Windows, tabs and fields, reports and alerts
Openbravo Windows can be configured and changed without rebuilding the application, or can be fully customized using a modular approach. There are several how-tos which give a great insight in the customizability of Openbravo ranging from small changes to a window to complete new windows:
- Create or Change a window: how to add a new window to the system through the application dictionary or change an existing one
- How_to_add_a_field_to_a_Window_Tab: describes how to add a new field to an existing window
- How_to_add_a_canvas_field_to_a_Form_or_Grid: add a calculated field or button as a field/column in the Form/Grid
- How to create client side callout onchange function
- How_to_create_a_Callout: a callout adds logic to a field which is executed when the field is accessed/changed in the user interface
- How_to_add_a_button_to_the_toolbar: buttons can be added to the toolbar shown in form/grid view for specific windows
- How to create a Report: define a new report through the Openbravo user interface
- How_to_create_an_Alert: alerts are used to notify users of changes in business data
- How_to_use_property_fields: how to show related information in a grid/form and to show a child table in the top of a window
- How To Define Display Logic For Tabs: how a tab can be shown or hidden based on field values
- How_to_define_Display_Logic_Evaluated_at_Server_Level: how a field can be hidden in view definition based on preferences at view generation time
- How_to_add_a_rich_text_field_and_column: how to add a rich text field and column
- How_to_add_a_masked_text_field: how to create a masked field in a tab
- How_to_embed_a_Widget_into_a_Window_Tab: widgets can also be included within forms
- How_to_retrieve_parents_node_by_level_in_a_tree : how to retrieve parents node by level in a tree
- How_to_automatically_populate_search_keys : how to Automatically Populate Search Keys
- How_to_create_client_event_handler_actions : how to create client side event handlers (pre/post save)
Data model - Database
Openbravo's data model can easily be extended to accomodate for new requirements. Changes in the data model are automatically propagated to the rest of the system. Meaning that important Openbravo functionality is out-of-the-box available for your new tables and columns. For example, your new tables are automatically available through the REST webservices, entities are generated and new windows can be defined.
The following how-tos give insight in the development steps involved in changing the data model:
- How_to_create_a_Table: helps you to add a new table to the system
- How_to_add_Columns_to_a_Table: describes adding new columns to an existing table using modularity
- How_to_create_a_Computed_Column: Openbravo allows you to define columns which are computed using a sql expression, these columns do not exist in the datbase schema but are computed when reading a record from the database.

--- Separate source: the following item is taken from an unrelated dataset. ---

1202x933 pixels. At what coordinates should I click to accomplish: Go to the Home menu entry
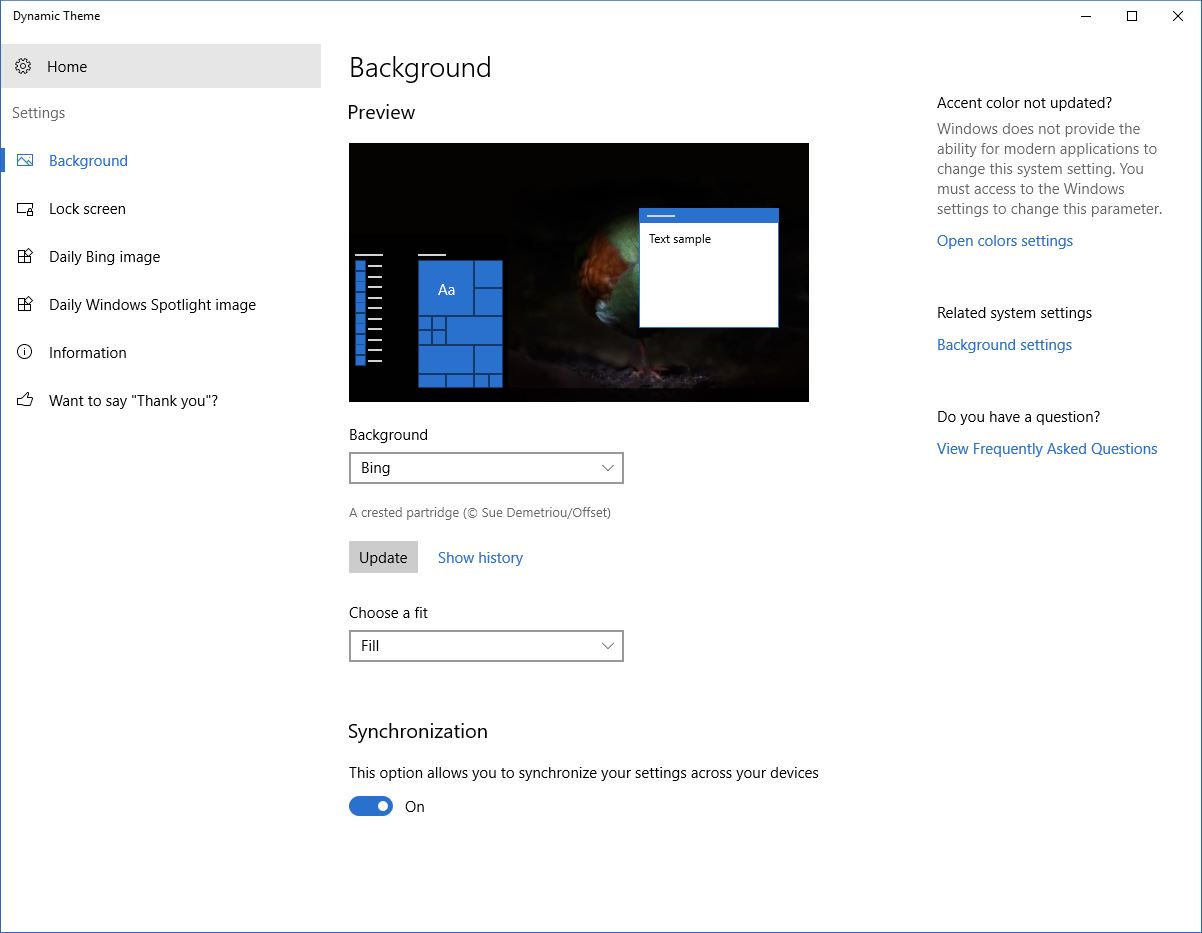[67, 66]
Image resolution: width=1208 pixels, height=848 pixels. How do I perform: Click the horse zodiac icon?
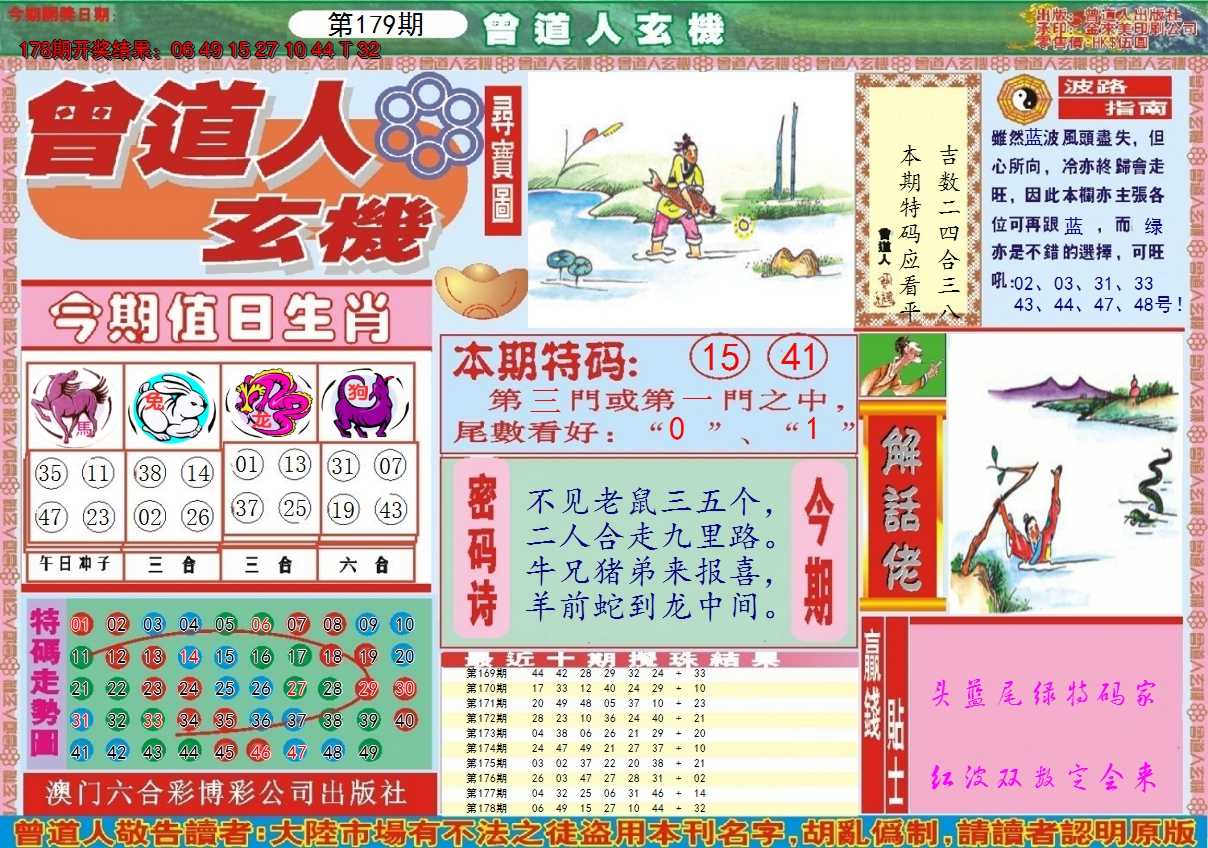pyautogui.click(x=73, y=405)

And there are several how-to's focusing on database oriented development:
- How_to_create_a_Trigger: although most of the logic should be implemented in java using the Data Access Layer, it is still possible to develop logic in the database using triggers, this how-to helps you here
- How_to_create_a_Stored_Procedure: stored procedures are one of the mechanisms Openbravo provides to implement business logic. Stored procedures are executed by the database engine and are implemented in the standard PL/pgSQL (for PostgreSQL) or PL/SQL (for Oracle) language.

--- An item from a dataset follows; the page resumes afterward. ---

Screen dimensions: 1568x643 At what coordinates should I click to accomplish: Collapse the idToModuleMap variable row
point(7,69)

- How_to_use_an_Extension_Point: the extension point concept allows a module to extend/plug in their own custom behavior inside existing stored procedures
- How_to_add_a_Constraint: gives an example of adding a constraint to an existing column
- How_to_define_an_on_Create_Default: helpfull for when initializing data when creating new records
- How_to_exclude_Database_Physical_Objects_From_Model: if you want to prevent certain database elements to show up in the application dictionary
Client side development
In Openbravo 3.0 it is now possible to develop code which runs on the client (browser) and adapt the client side logic through modules. Before working through a howto it can make sense to take a look at the documentation on client side development. The following howtos describe different client side development topics:
- How_to_add_a_button_to_the_toolbar: describes how to add a new button with server side actions to the toolbar shown in forms and grids
- How_to_create_a_Navigation_Bar_Component: helps you to add a new component to the main navigation bar shown in the top of the application
- How_to_implement_a_new_main_view: develop a completely new totally custom view which can be opened from the menu and quick launch
Server side development
Openbravo offers a complete environment on the server to implement your own business logic. Openbravo automatically takes care of most infrastructure tasks for you, but you can override existing behavior where needed! There are many how-tos on server side development:
- Data Access Layer articles: the following articles explain how to work with Data Access Layer (DAL)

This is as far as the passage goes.